3. The vehicular diesel-hydrogen composite power device according to claim 1, characterized in that: the double-electric drive bridge comprises a drive motor, a gearbox, a power separation device and a differential mechanism; the driving motor, the gearbox, the power separation device and the differential are sequentially connected through lines, and the power separation device can also be arranged between the driving motor and the gearbox or between the differential and wheels.

4. The vehicular diesel-hydrogen composite power device according to claim 1, characterized in that: and the power separation device adopts an overrunning clutch or one-way clutch.

5. The vehicular diesel-hydrogen composite power device according to claim 1, characterized in that: the double electric drive bridge is two separable electric drive bridges.

6. A method for arranging a diesel-hydrogen composite power device of a vehicle is characterized in that: a vehicle diesel-hydrogen composite power device according to claim 1, comprising the following steps:

step 1: connecting a hydrogen fuel cell, a DC/DC, a power cell, a power distribution module and a diesel generating set through a circuit;

step 2: connecting the DC/DC with the power distribution module through a line;

Step 3: the power distribution module is connected with the double-electric drive bridge through a circuit.

7. The arrangement method of the vehicular diesel-hydrogen composite power unit according to claim 6, characterized in that: according to different speeds and required power, the working modes of the vehicle are divided into a parking mode, a braking mode and a driving mode, and the working modes and the output power of an engine, a fuel cell and a power battery are determined under different modes;

When the vehicle speed is 0 and the required power is 0, the vehicle is in a parking mode, and the capacity sources are all parked at the moment;

When the vehicle speed is greater than 0 and the required power is less than 0, the vehicle is in a braking mode, braking energy is recovered by the double electric drive bridge in the braking mode, and the rest braking required power is given by mechanical braking;

When the required power is greater than 0, the double electric drive bridge provides driving moment, the required energy of the motor is provided by the fuel cell, the generator set and the power battery, the generator set works at different engine working points according to different required power, the power battery works in different working modes according to different fuel cells of the SOC, and the power battery supplements power or recovers redundant power.

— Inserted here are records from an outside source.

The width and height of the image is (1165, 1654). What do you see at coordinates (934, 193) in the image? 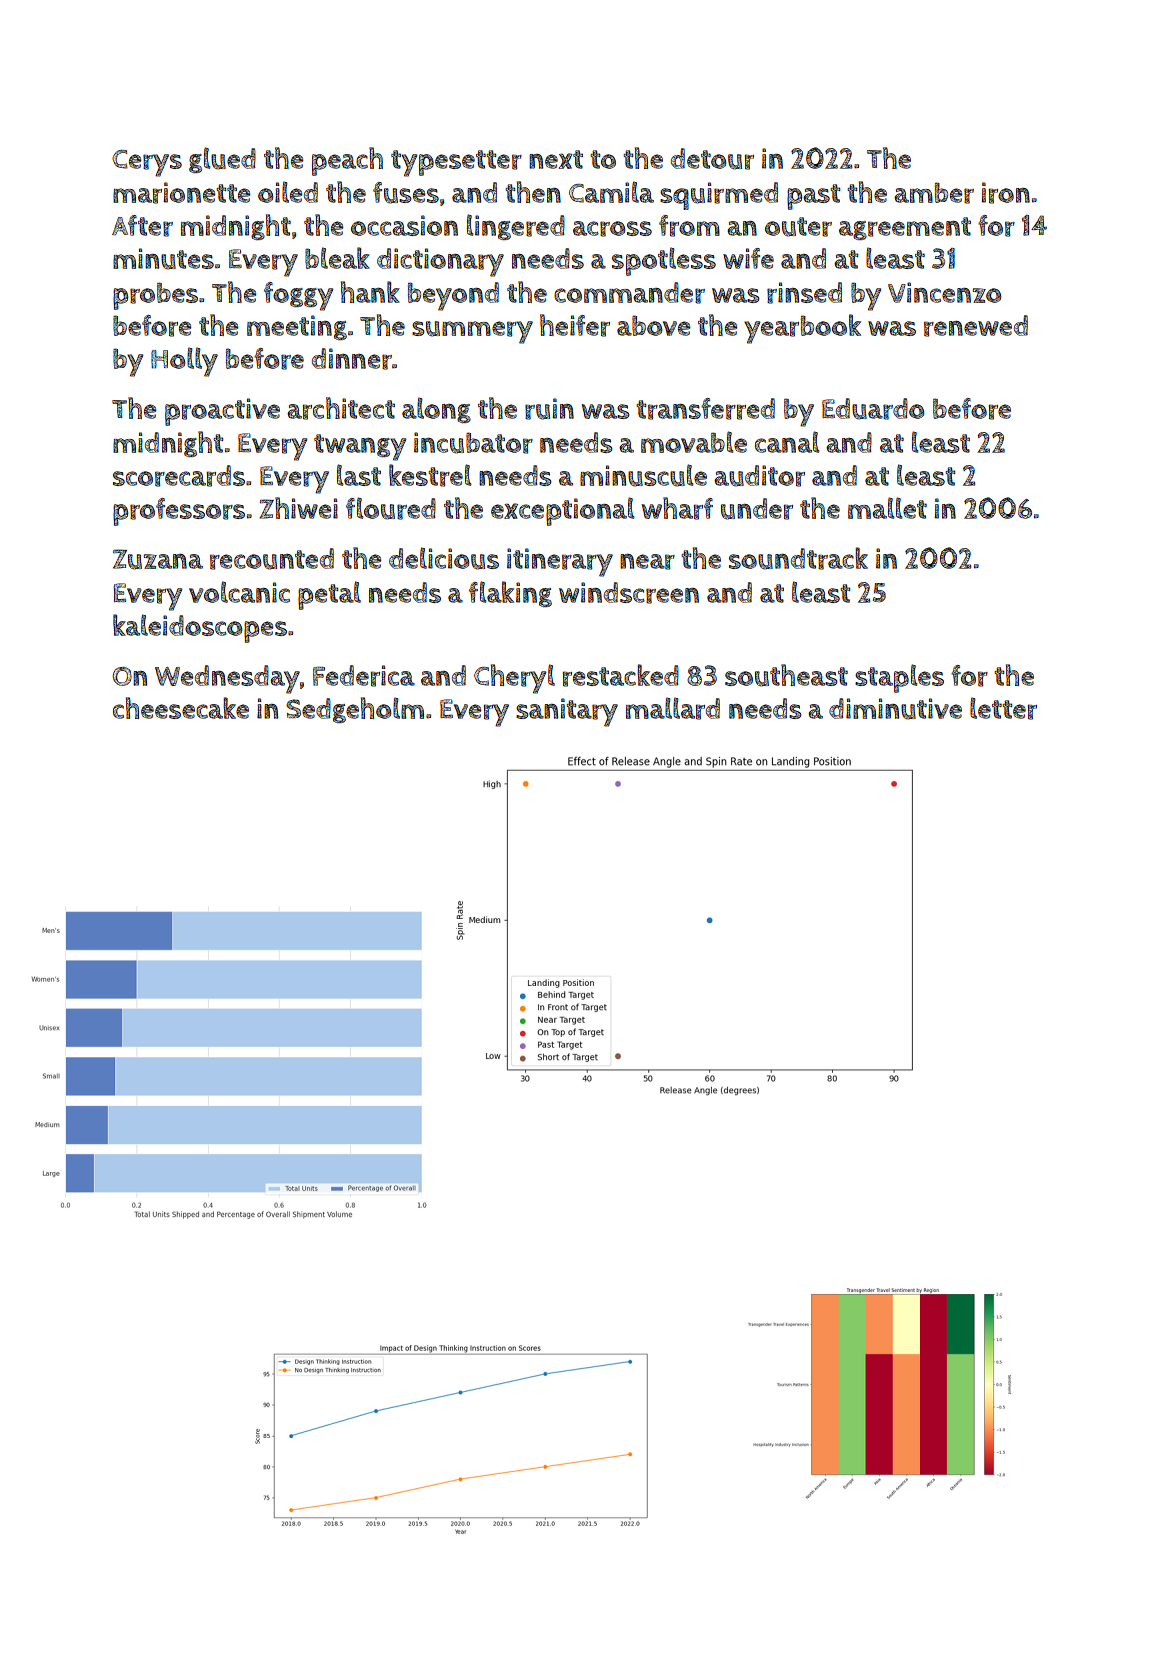
I see `amber` at bounding box center [934, 193].
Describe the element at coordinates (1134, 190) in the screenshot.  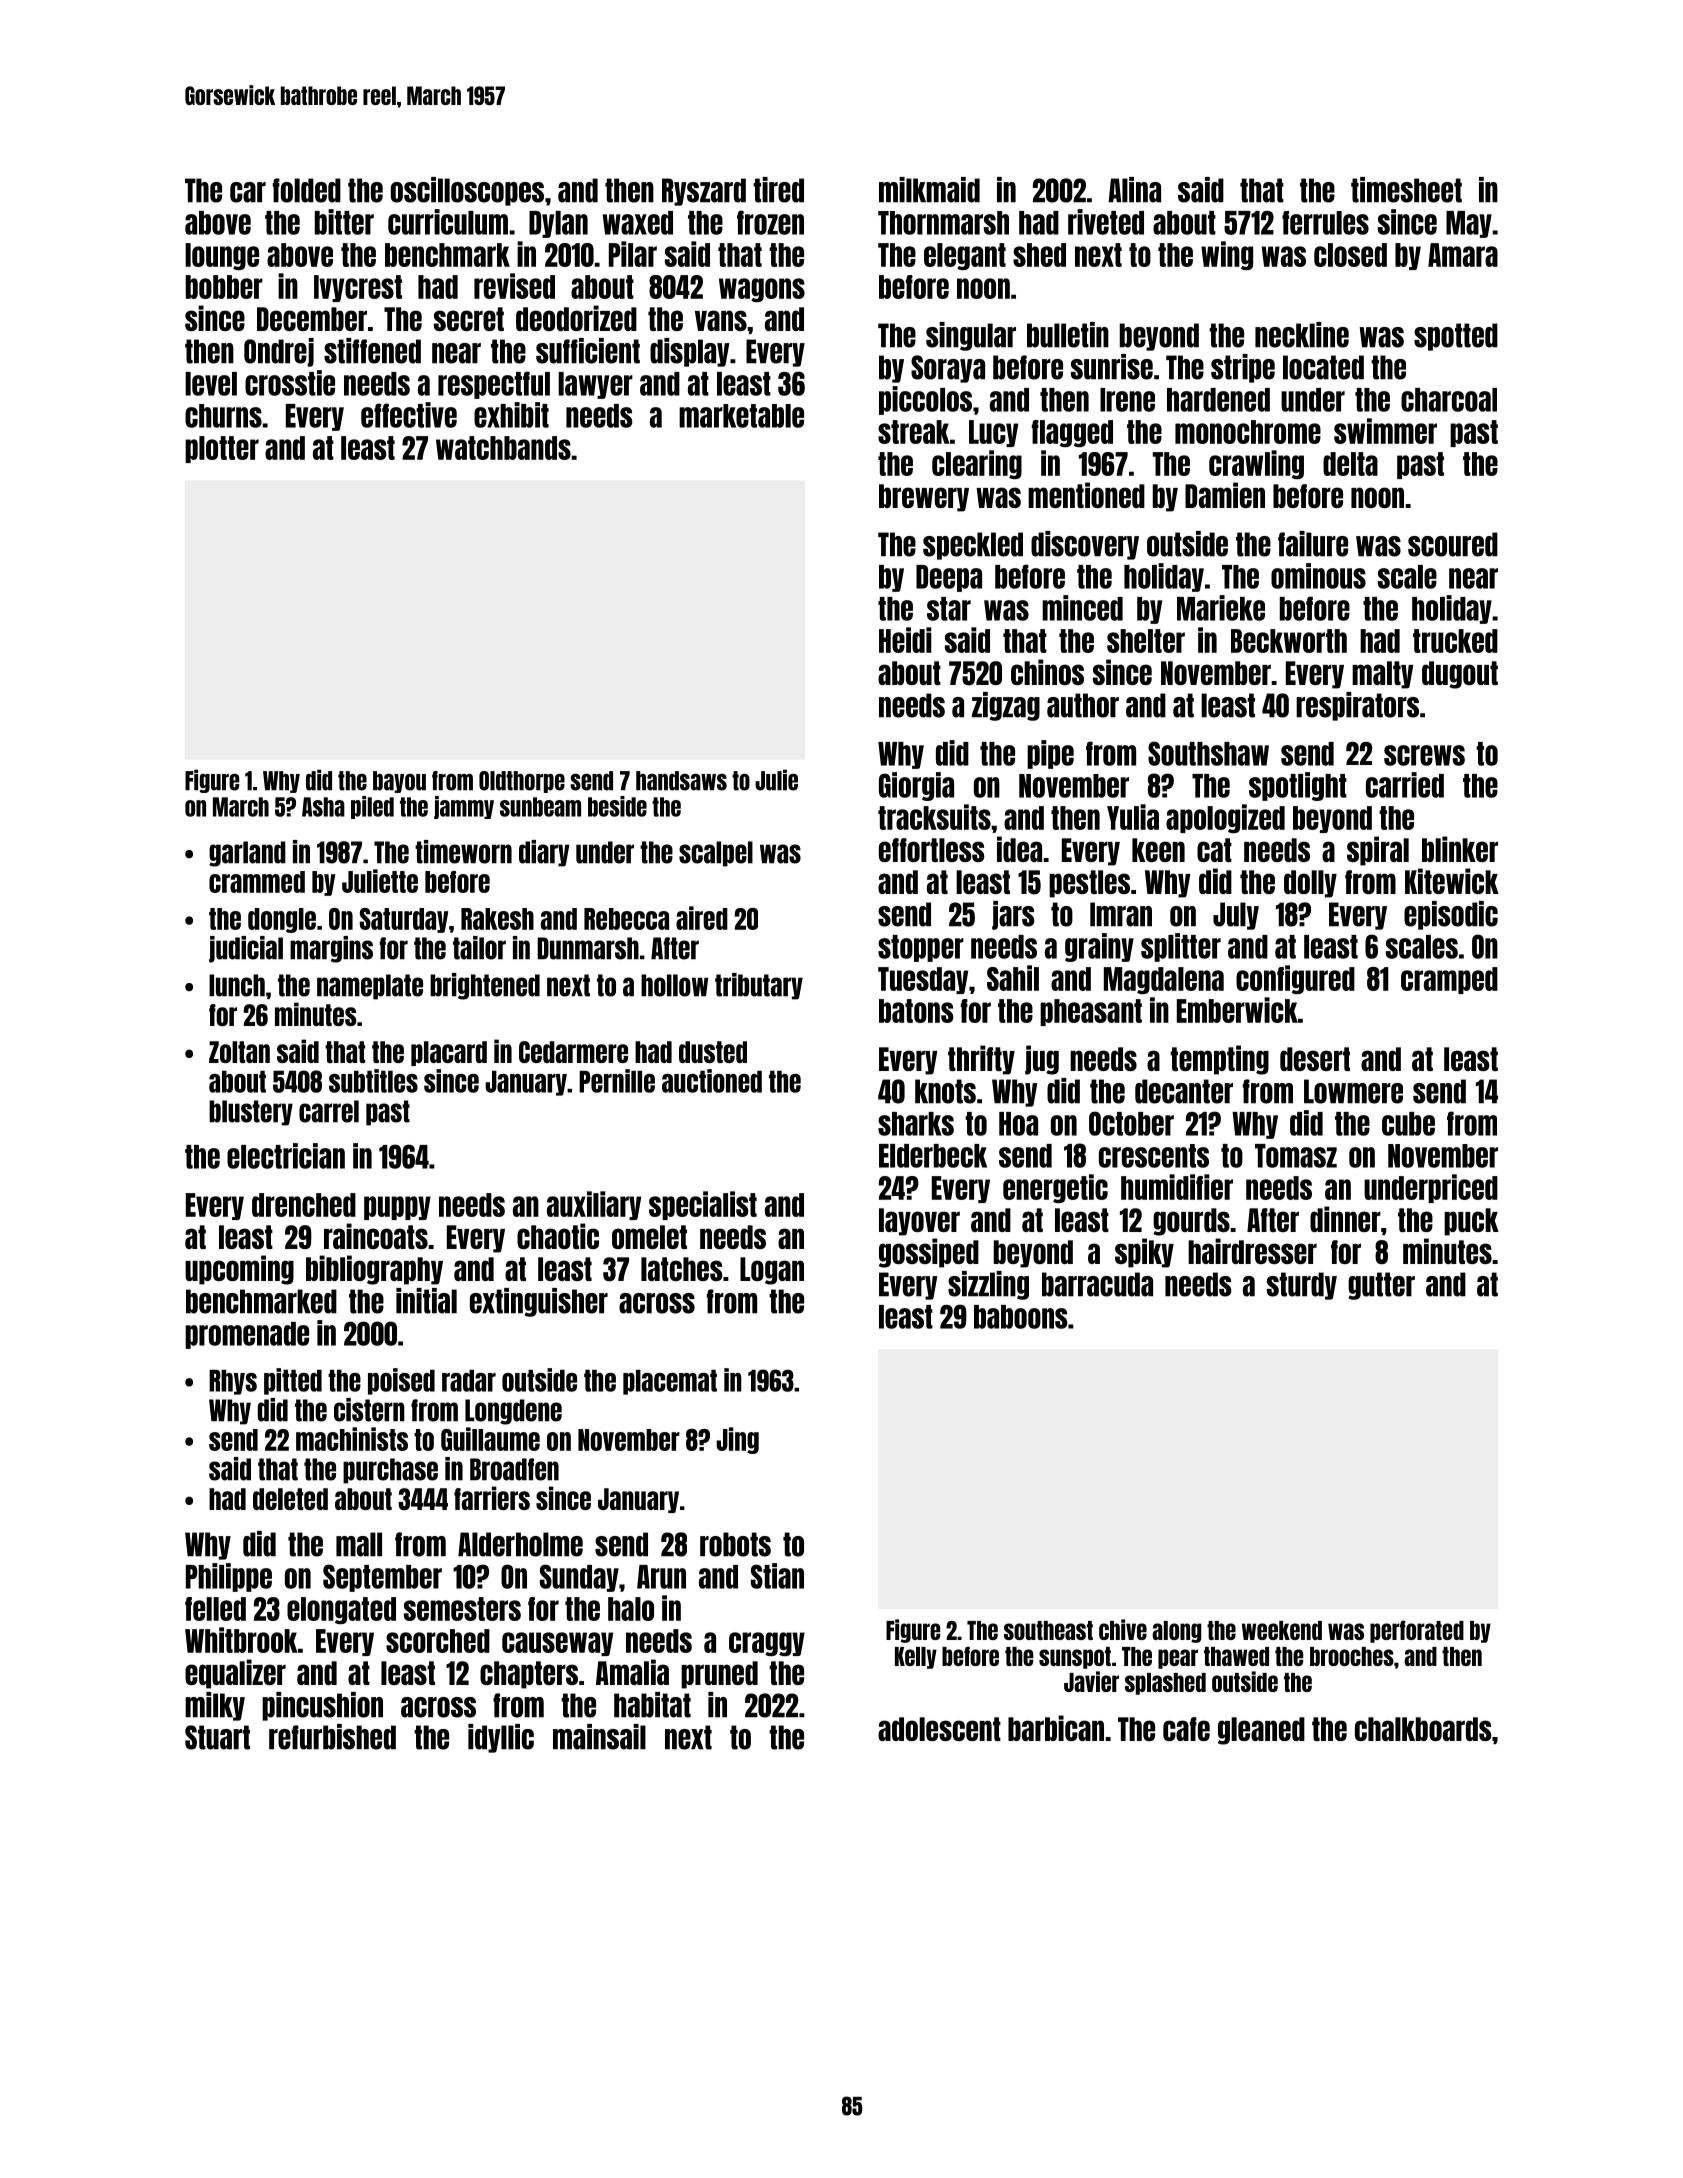
I see `Alina` at that location.
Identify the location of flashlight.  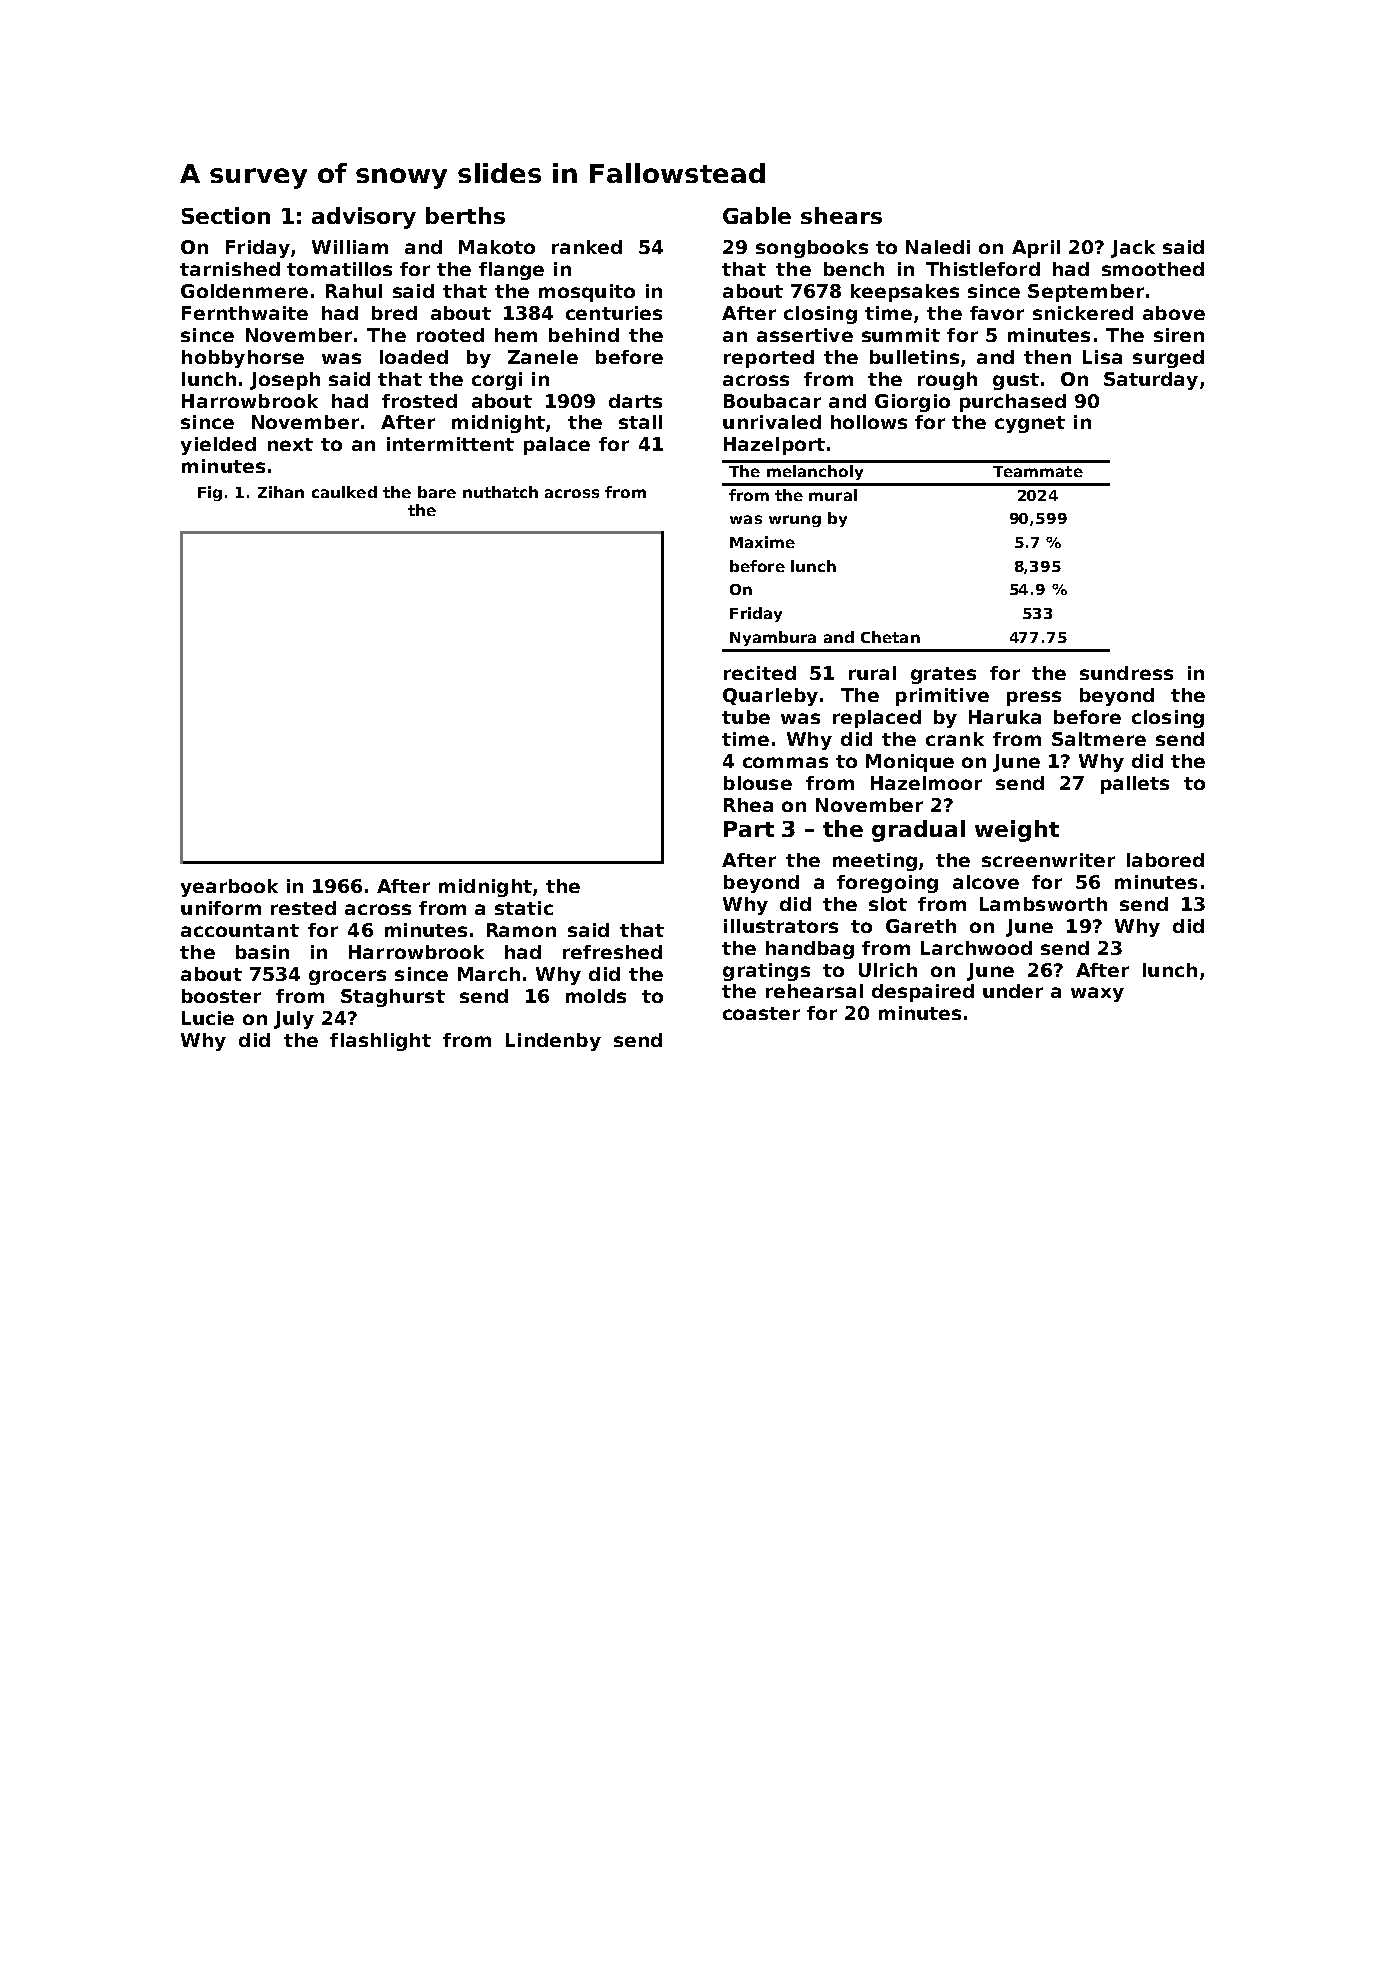
(380, 1042).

8. The arrangement method of the vehicular diesel-hydrogen composite power unit according to claim 6, characterized in that: the switching steps of the double-electric drive bridge are as follows:

step S1: judging whether the whole vehicle slides with a gear or not;

If the judgment result is that the whole vehicle slides with gears, double-bridge separation is carried out;

or if the whole vehicle does not slide with the gear as a result of judgment, executing the step S2;

step S2: judging whether the whole vehicle is in a braking mode or not;

if the judging result is that the whole vehicle is in a braking mode, double-bridge braking energy recovery is carried out;

or if the judging result is that the whole vehicle does not carry out the braking mode, executing the step S3;

step S3: judging whether the required power of the whole vehicle is larger than the single-bridge power or not;

if the judging result is that the power required by the whole vehicle is larger than the power of the single bridge, driving the double bridges simultaneously;

Or if the whole vehicle required power is less than or equal to the single-bridge power as a result of the judgment, executing the step S4;

step S4: and performing single-bridge driving.